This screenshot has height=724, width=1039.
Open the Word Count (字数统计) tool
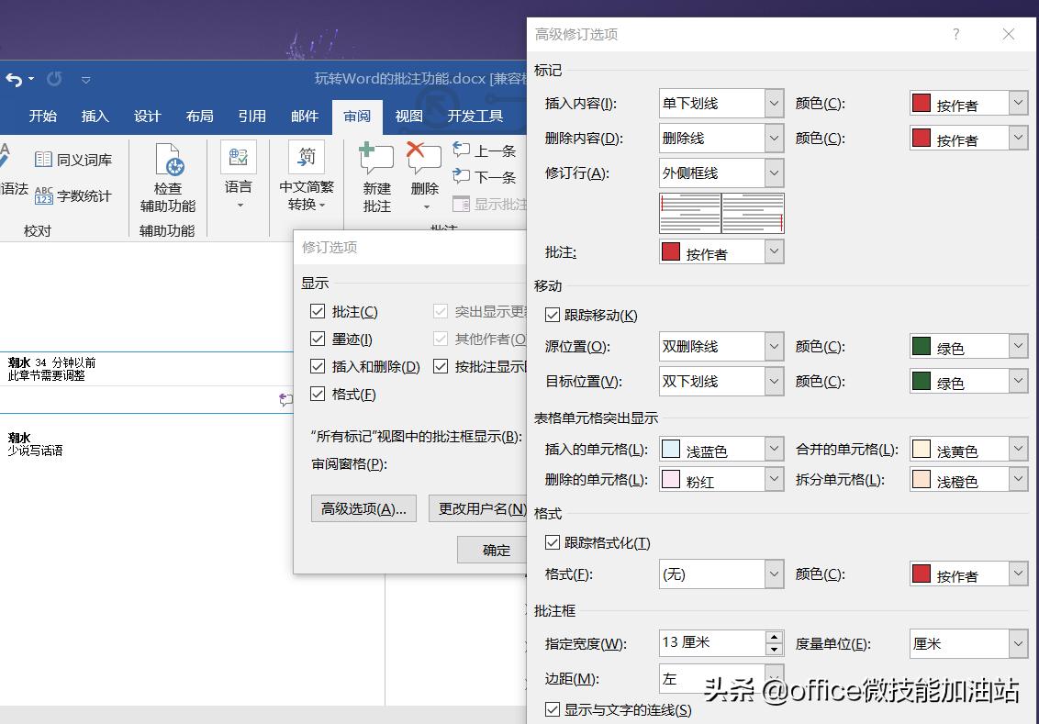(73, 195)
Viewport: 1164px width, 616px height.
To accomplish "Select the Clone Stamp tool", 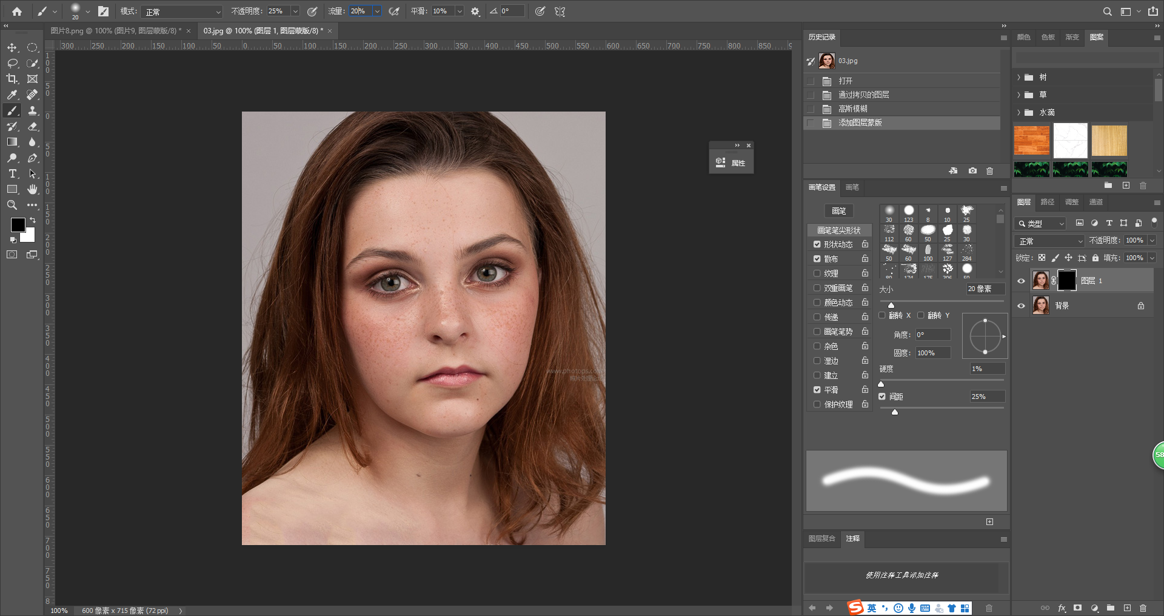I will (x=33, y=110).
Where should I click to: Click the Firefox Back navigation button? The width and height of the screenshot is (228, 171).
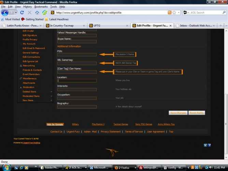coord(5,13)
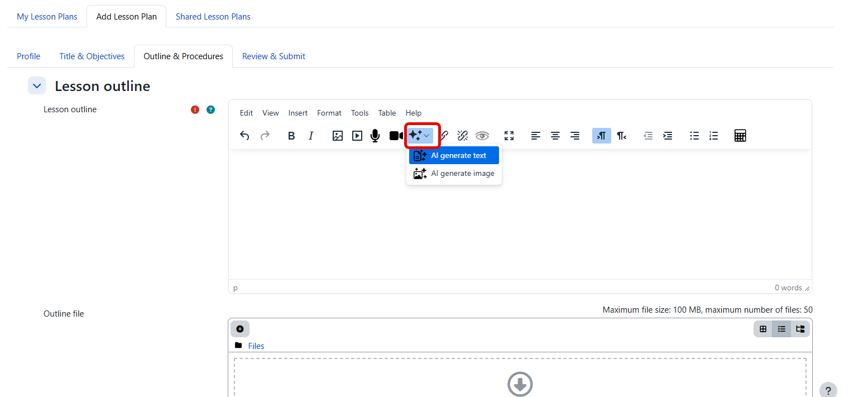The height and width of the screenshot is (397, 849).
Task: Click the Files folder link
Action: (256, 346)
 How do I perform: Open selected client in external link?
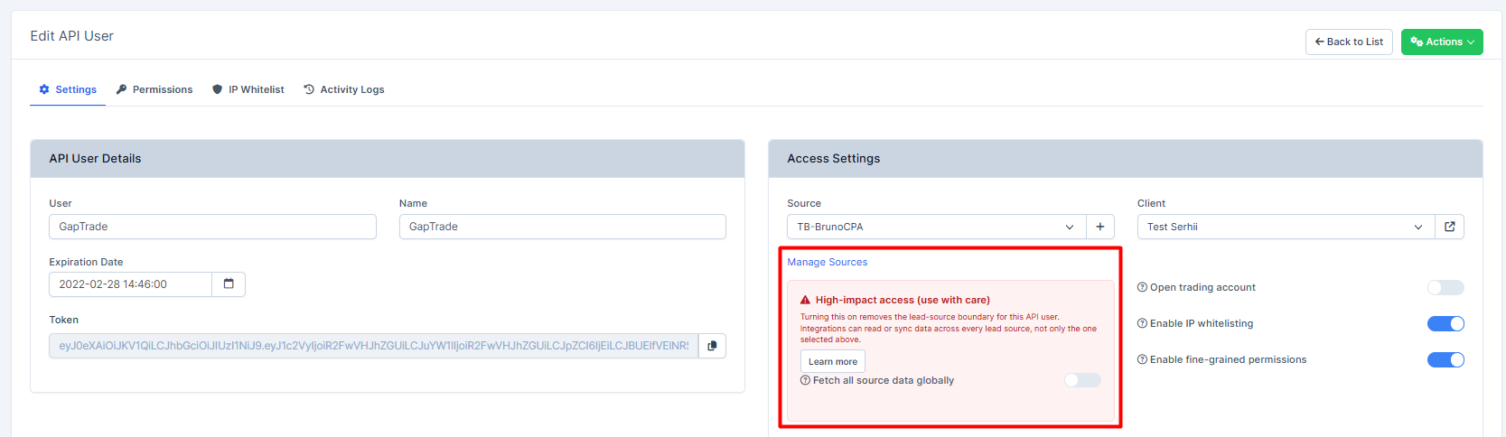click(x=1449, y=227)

════════════════════

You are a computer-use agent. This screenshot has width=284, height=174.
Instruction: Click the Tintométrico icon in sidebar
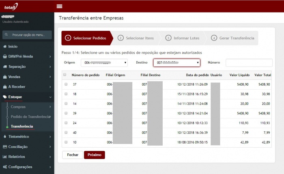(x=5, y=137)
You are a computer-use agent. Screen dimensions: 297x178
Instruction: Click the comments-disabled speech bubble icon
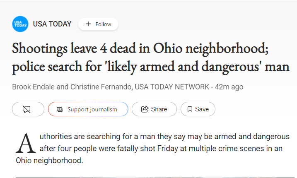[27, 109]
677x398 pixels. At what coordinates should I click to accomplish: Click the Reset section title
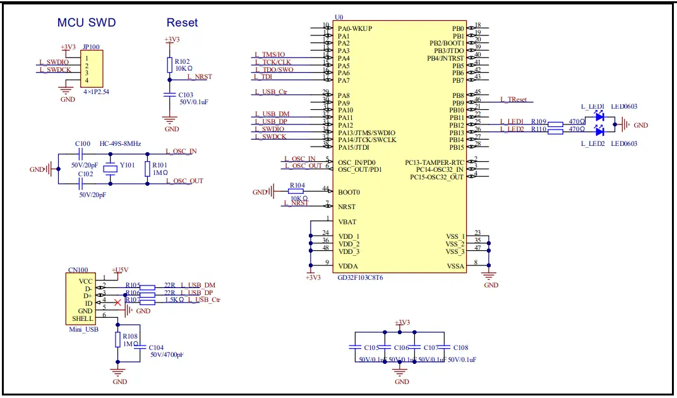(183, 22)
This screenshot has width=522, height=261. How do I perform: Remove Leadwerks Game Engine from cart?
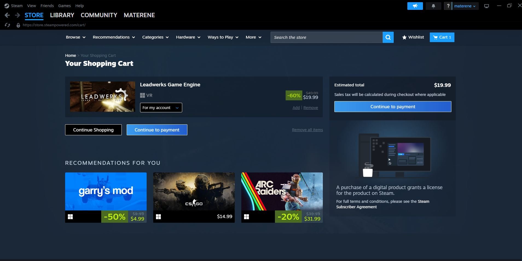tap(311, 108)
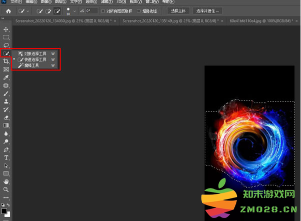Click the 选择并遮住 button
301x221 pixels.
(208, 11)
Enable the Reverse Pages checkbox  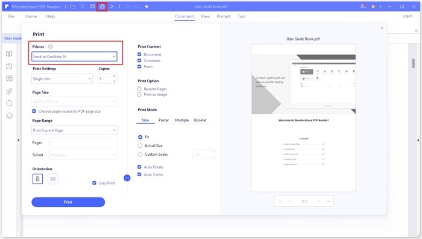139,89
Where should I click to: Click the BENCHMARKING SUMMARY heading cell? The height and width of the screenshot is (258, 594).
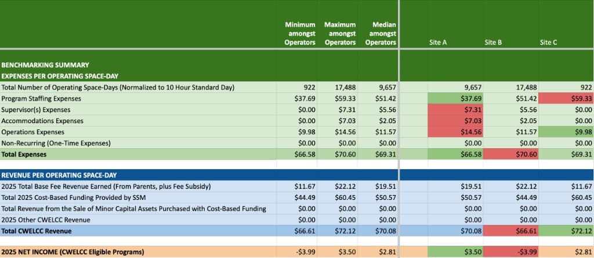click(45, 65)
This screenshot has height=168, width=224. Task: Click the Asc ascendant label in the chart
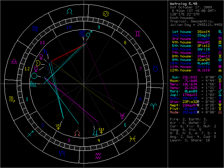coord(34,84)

════════════════════

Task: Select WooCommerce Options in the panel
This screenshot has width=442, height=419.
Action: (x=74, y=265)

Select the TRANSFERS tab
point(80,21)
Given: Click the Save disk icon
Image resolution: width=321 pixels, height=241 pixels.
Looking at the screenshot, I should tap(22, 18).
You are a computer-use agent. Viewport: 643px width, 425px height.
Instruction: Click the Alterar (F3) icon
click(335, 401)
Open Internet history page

════════════════════

▶ What to work on
Using the listing above, show each line holding the string "Viewport".

▶ Solution to this problem
Viewport: 1164px width, 616px height.
You are a computer-use agent. Viewport: 643px width, 425px height.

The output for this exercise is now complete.